[EXERCICE COURT 1] Recopiez sans aucune modification les entrées, depuis leur toute première ligne jusqu'à la ligne contenant "pyautogui.click(x=177, y=256)", celle-ci incluse.

J'ai écrit 2 chroniques de "AMOLAD". Une pour les grincheux, une pour les satisfaits. Personnellement, je me trouve dans la seconde partie, mais ce fut intéressant d'essayer de dégager des gros défauts et d'appuyer dessus...
I) AMOLAD = 7/20
Souvenez-vous.
Nous avions laissé la Vierge de Fer dans son lit d'hospice début 2006. Elle était gravement atteinte, la pauvre. Elle radotait déjà pas mal en 2003, n'ayant eu qu'une toute petite dizaine de minutes de lucidité sur une grosse heure de travail, et nous resservait la même soupe deux ans plus tard sur DVD, avec en prime des vieilleries poussiéreuses. J'avais alors prédit sa mort imminente, laissant le soin à la nature de s'en charger. Assez rapidement quand même. Car si on a l'habitude de dire que ce sont ceux qui restent qui souffrent, dans ce cas, elle reste et on morfle.
A bien y réfléchir, on aurait dû lui filer un coup de main. Car non seulement elle ne se décide pas à calancher (pire que du chiendent!), mais elle va vouloir nous en faire baver jusqu'au bout, la Tatie Danielle! Et pour faire chier le peuple, la méthode était la suivante : faire écouter via internet 3 extraits avant la sortie du fameux 14ème album. Extraits insidieusement triés sur le volet. Tout d'abord
The Reincarnation of Benjamin Breeg, mid-tempo plat comme une limande sole mettant en valeur un côté répétitif assez irritant. Le bon solo et l'envolée finale de Dickinson ne rattrapent pas le bébé, jeté avec l'eau du bain. Secundo,
Different World. La vache! Super prise de risques, caser le mot "différent" dans le titre d'un morceau aussi banal, sans relief, cliché, bateau, sans intérêt, bref en un mot comme en cent, MERDIQUE, fallait le faire! Et le troisième morceau,
Brighter Than A Thousand Suns, fait office d'ovni dans cette pré-écoute de l'album. Tout y est travaillé, léché, ce qui nous rappelle immanquablement Paschendale, pas dans les mélodies utilisées, mais dans la qualité du travail fourni. BTATS fait clairement partie des 3 titres sélectionnés pour installer le doute chez les metalheads doués d'un sens critique et possesseurs d'un porte-monnaie non-extensible.

[ENTRÉES ENREGISTRÉES]

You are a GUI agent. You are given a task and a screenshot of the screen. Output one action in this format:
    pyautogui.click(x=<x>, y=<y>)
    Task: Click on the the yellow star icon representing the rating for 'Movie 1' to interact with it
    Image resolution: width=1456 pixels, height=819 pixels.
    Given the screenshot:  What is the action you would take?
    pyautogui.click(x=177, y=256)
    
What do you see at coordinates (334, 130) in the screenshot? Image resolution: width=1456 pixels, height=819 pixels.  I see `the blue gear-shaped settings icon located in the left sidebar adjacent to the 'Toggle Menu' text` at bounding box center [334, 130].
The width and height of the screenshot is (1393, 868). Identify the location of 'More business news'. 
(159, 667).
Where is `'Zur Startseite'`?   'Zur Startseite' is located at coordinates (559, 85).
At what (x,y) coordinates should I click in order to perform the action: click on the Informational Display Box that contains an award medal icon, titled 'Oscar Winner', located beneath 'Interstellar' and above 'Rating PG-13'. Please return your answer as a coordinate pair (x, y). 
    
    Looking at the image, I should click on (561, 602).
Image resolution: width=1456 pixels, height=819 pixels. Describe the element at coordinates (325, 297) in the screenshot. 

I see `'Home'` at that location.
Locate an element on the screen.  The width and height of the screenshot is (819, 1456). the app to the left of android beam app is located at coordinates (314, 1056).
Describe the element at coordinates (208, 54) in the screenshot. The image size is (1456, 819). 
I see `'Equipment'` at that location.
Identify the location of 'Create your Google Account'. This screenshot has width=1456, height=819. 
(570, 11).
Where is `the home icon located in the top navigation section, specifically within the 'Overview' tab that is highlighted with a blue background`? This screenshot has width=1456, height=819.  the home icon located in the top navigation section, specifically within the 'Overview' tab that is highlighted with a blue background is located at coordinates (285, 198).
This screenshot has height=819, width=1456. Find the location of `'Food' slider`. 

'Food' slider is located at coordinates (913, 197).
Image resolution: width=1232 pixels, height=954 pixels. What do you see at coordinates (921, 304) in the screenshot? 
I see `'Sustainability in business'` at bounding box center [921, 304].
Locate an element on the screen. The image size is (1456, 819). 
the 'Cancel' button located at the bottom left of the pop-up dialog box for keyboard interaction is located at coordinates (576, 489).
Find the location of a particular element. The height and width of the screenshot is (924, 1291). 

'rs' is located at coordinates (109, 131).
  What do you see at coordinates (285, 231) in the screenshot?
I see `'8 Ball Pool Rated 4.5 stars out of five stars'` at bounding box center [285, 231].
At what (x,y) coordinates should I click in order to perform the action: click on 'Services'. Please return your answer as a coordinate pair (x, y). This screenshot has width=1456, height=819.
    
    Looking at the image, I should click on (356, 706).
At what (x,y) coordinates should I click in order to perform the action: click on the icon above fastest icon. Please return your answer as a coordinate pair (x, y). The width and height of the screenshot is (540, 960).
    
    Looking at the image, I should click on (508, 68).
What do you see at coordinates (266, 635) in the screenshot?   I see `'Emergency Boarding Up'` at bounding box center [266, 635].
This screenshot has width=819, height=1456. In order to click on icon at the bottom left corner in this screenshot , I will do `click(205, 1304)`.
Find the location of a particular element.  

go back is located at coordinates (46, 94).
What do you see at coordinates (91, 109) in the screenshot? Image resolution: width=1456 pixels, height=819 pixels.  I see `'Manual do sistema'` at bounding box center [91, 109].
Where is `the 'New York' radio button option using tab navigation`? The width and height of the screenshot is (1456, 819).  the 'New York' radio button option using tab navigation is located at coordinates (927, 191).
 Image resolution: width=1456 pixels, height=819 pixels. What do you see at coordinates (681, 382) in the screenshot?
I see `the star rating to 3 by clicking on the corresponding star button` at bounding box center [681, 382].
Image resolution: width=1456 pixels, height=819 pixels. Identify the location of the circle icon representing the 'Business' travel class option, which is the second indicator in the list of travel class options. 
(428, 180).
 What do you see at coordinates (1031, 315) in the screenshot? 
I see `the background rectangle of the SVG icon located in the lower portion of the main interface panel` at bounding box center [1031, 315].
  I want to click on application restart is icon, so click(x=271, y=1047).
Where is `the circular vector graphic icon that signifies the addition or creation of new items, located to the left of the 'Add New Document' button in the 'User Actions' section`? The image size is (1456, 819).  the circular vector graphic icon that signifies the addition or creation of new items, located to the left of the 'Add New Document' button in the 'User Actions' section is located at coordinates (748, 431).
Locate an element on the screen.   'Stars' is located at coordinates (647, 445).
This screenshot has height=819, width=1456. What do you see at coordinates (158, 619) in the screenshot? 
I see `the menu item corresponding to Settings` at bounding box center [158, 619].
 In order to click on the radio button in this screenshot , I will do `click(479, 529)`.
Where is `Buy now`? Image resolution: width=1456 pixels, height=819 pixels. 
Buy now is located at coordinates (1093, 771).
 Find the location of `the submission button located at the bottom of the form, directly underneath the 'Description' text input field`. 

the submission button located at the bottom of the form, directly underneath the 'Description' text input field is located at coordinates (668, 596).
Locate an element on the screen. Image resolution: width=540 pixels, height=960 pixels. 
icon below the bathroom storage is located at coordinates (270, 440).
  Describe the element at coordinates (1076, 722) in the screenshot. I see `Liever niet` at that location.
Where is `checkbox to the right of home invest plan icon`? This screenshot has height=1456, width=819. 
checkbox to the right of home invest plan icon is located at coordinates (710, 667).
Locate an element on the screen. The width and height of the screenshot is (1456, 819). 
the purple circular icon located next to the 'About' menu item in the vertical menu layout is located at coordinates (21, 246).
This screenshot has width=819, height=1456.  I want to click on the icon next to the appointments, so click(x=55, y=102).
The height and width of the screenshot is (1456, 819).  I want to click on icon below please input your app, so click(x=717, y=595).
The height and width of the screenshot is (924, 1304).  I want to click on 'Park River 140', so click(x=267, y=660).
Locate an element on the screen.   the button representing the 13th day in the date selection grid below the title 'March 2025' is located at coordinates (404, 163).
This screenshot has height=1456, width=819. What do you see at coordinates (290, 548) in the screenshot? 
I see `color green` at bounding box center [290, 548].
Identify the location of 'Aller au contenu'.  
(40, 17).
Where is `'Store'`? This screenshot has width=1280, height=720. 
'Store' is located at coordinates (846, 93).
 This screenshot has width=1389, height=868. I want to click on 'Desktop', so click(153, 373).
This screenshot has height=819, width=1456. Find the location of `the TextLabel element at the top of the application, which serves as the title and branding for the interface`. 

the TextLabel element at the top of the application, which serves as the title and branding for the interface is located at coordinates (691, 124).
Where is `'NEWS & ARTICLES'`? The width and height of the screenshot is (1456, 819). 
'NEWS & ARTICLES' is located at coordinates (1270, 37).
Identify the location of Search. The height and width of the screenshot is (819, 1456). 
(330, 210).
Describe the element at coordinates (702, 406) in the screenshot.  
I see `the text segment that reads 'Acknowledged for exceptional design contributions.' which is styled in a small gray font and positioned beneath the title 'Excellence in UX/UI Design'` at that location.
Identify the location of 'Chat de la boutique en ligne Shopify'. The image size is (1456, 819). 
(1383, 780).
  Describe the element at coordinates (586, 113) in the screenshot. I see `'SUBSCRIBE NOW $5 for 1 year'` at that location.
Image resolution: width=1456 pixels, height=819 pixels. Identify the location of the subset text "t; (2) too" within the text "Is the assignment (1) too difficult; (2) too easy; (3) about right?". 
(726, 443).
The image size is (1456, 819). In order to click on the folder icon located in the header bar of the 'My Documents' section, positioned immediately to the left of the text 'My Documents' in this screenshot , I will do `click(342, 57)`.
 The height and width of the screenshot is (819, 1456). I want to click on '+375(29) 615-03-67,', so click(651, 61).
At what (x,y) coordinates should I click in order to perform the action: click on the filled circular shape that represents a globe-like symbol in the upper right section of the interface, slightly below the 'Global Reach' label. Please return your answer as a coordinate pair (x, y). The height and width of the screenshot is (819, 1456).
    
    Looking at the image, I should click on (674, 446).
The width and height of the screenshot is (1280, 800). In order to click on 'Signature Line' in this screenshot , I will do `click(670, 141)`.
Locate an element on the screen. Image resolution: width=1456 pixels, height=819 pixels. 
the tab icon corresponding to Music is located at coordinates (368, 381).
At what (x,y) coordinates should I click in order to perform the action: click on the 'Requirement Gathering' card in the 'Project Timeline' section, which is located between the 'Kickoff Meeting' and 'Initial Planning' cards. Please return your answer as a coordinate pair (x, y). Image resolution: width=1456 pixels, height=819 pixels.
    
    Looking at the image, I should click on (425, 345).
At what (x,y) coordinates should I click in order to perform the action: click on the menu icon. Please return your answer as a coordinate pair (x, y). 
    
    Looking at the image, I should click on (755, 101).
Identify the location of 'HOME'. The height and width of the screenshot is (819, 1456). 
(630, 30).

[EXERCICE COURT 2] Prolongez la chronique de l'album AMOLAD en reprenant juste après sa dernière phrase.

[CORRIGÉ DE L'EXERCICE 1]
You are a GUI agent. You are given a task and a screenshot of the screen. Output one action in this format:
    pyautogui.click(x=<x>, y=<y>)
    Task: Click on the the yellow star icon representing the rating for 'Movie 1' to interact with it
    Image resolution: width=1456 pixels, height=819 pixels.
    Given the screenshot:  What is the action you would take?
    pyautogui.click(x=177, y=256)

[CORRIGÉ DE L'EXERCICE 2]
Par contre, ceux-ci se rappellent sûrement que Paschendale était le SEUL titre intéressant du dernier CD. Donc méfiance! Doit-on raquer 20 euros pour un disque qui ne contient qu'une seule composition digne de ce nom? Vous aviez détesté ce petit-bois, qui en 2003, s'introduisait douloureusement dans votre fondement tandis que vous découvriez avec stupeur le contenu globalement faisandé de "
Dance of Death"?
Alors tenez-vous le pour dit, "AMOLAD" n'est pas fait pour vous.
Dès le début du disque, on entend le batteur du groupe pousser un "ahi !", sûrement agrémenté d'une grimace, comme pour s'adresser aux acheteurs de leur dernière farce heavy métallique. "Coucou les bobos! Nous revoilà! Vous voulez des poncifs? Alors c'est parti" Et hop, la machine à clichés se met en route à grands coups de "bam-bam" et d'accords simplistes. Jouer ça quand on a 14 ans, ça passe, mais… euh apparemmEnt on a déjà dû la faire, celle-là. Je recommence. Donc la fabrication en série d'images d'Epinal se relance 3 ans plus tard, et ne s'arrête pas dès la fin de ce
Different World décidément catastrophique. Car c'est un véritable chemin de croix qui nous attend.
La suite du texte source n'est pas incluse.